Sorry thats what I meant; a new sub resource would have the uri
template on its own class. (Using a different annotation @SubPath
instead of @Path is fine by me). Then we can add new sub resources to
any resource at any point in the tree (and add new resources to it etc
etc)

The only difference is where the link between the parent and child
classes goes; on the child or on the parent.
Defining all the available types of sub resources on a parent resource
is less loosely coupled (e.g. you'd need to allow now a collection
rather than 1 class. So I can't copy-paste a sub resource and just
change the Uri template and a few methods; I've got to remember to add
a new sub-resources class to a parent's annotation. Plus it makes
extensibility harder as all of the sub resources now must be in the
same classloader; I can't easily for example add an optional GraphViz
or Excel set of resources to an application using an optional library
folks can use (without deriving from every resource class in each
module just to override one annotation - which only works with 1
optional module, not 2).


Let me turn the question around - why are you worried about being able
to add new sub resources to existing root or sub resources by scanning
the classpath; when its fine to add root resources that way?

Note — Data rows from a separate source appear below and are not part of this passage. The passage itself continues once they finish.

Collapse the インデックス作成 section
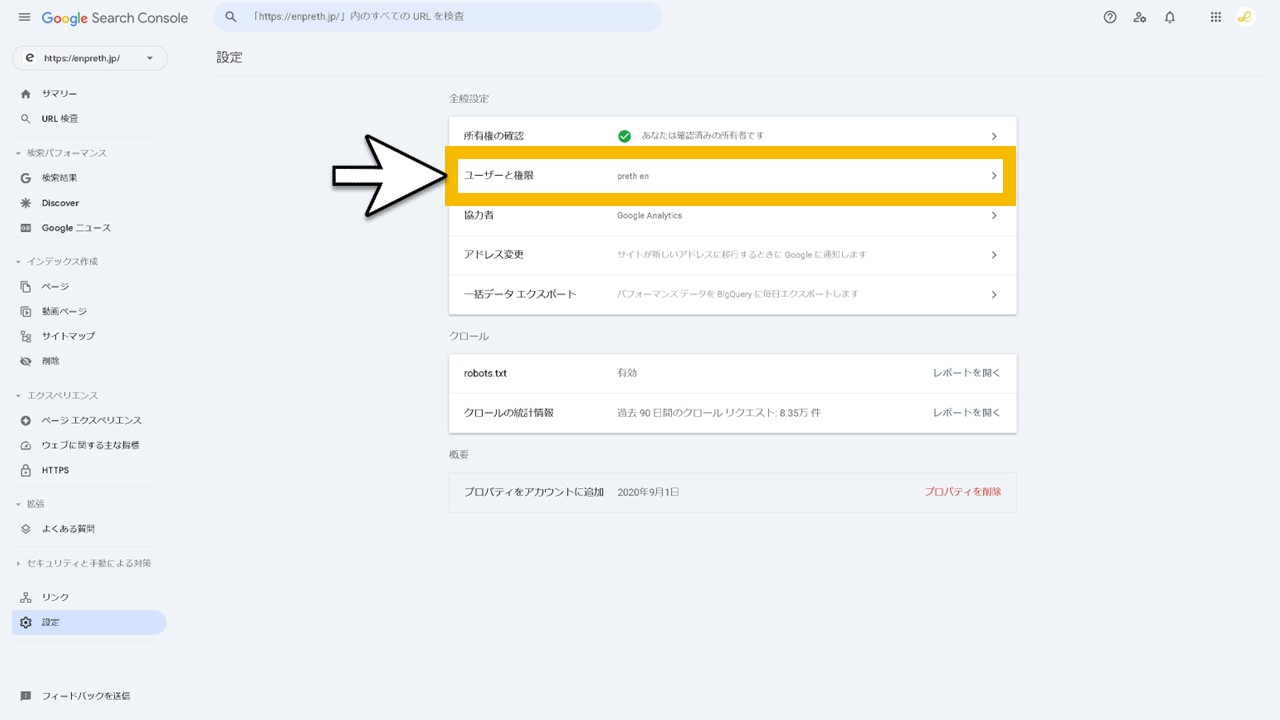 pyautogui.click(x=16, y=261)
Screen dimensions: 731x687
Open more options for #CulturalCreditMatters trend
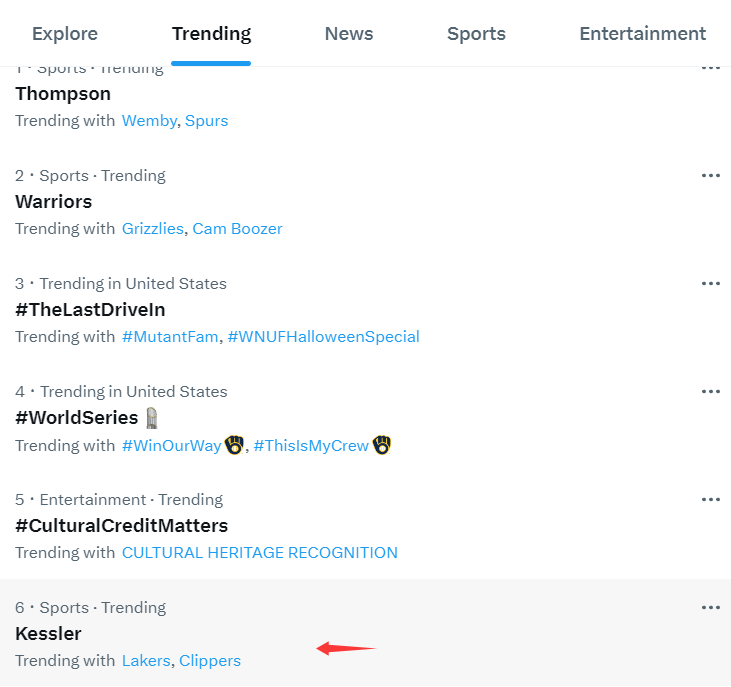point(710,500)
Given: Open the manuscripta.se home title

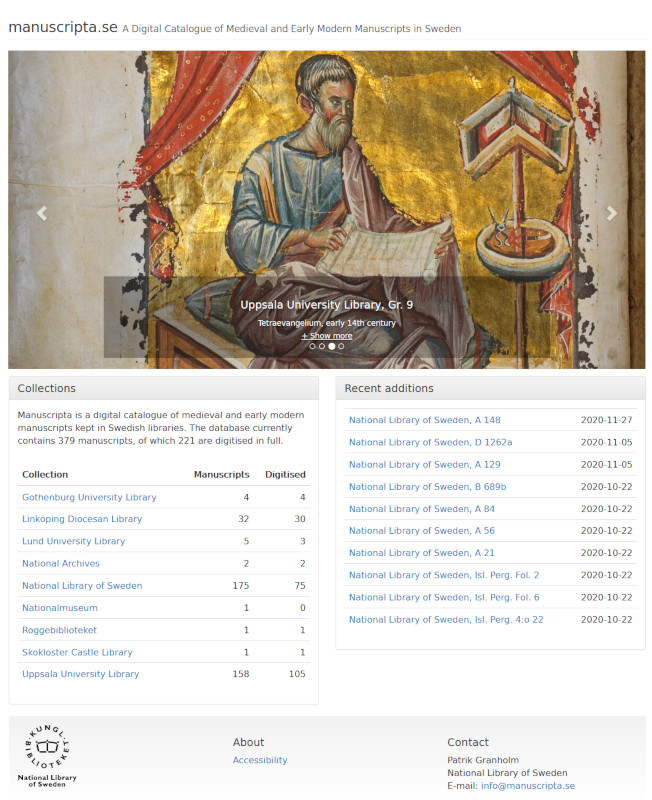Looking at the screenshot, I should pyautogui.click(x=62, y=27).
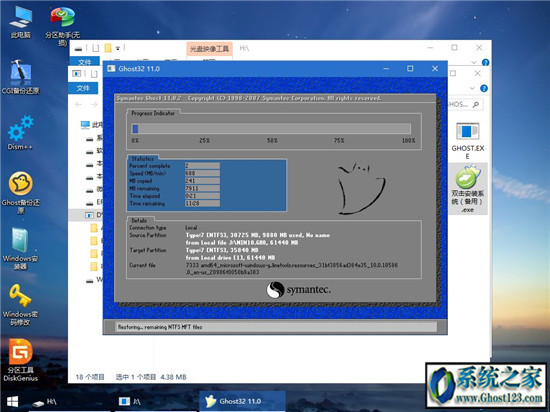Switch to Ghost32 11.0 taskbar item

[242, 401]
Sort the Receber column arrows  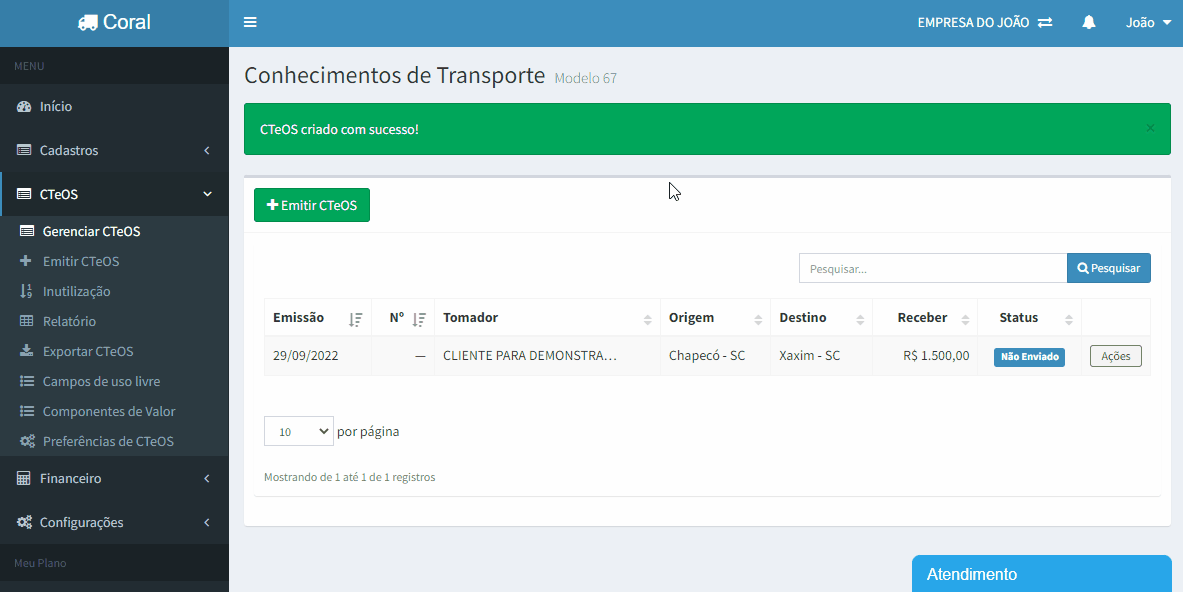point(965,319)
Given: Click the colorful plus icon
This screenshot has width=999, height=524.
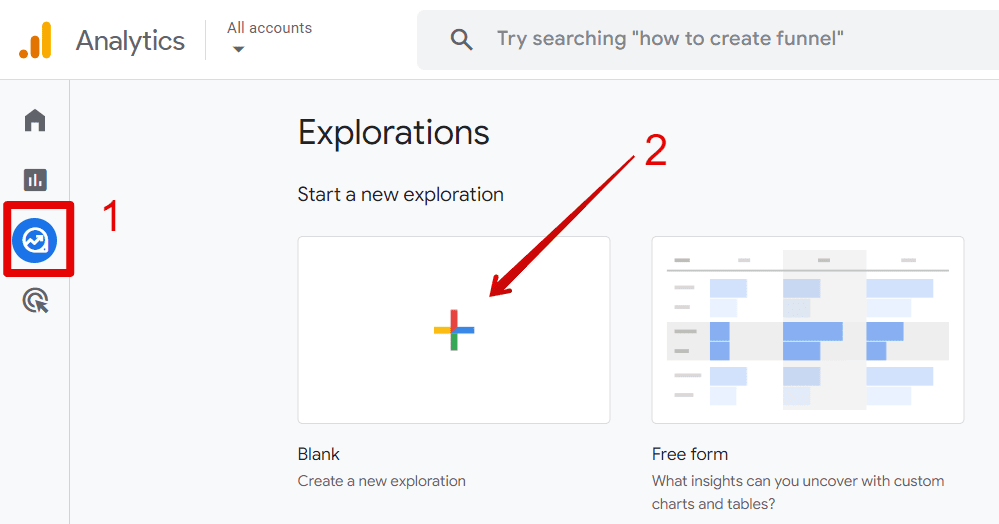Looking at the screenshot, I should 454,330.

After all like you said at the start of your reply, there's nothing to
stop someone adding a pseudo sub resource by just copy and pasting the
correct URI template and just adding a bit more stuff on the end?

One of the great things about JAXRS right now is you can decompose
your resource beans into libraries and then create different web
applications using different combinations of libraries and JAXRS
figures out which resource beans are active by scanning the classpath.
Is extending this behavior to allow new sub resources anywhere in the
tree (with new URis) so bad? Afterall adding them doesn't affect any
of the previous URIs; it just makes some previously 404 responses do
something interesting if you add new libraries to the classpath.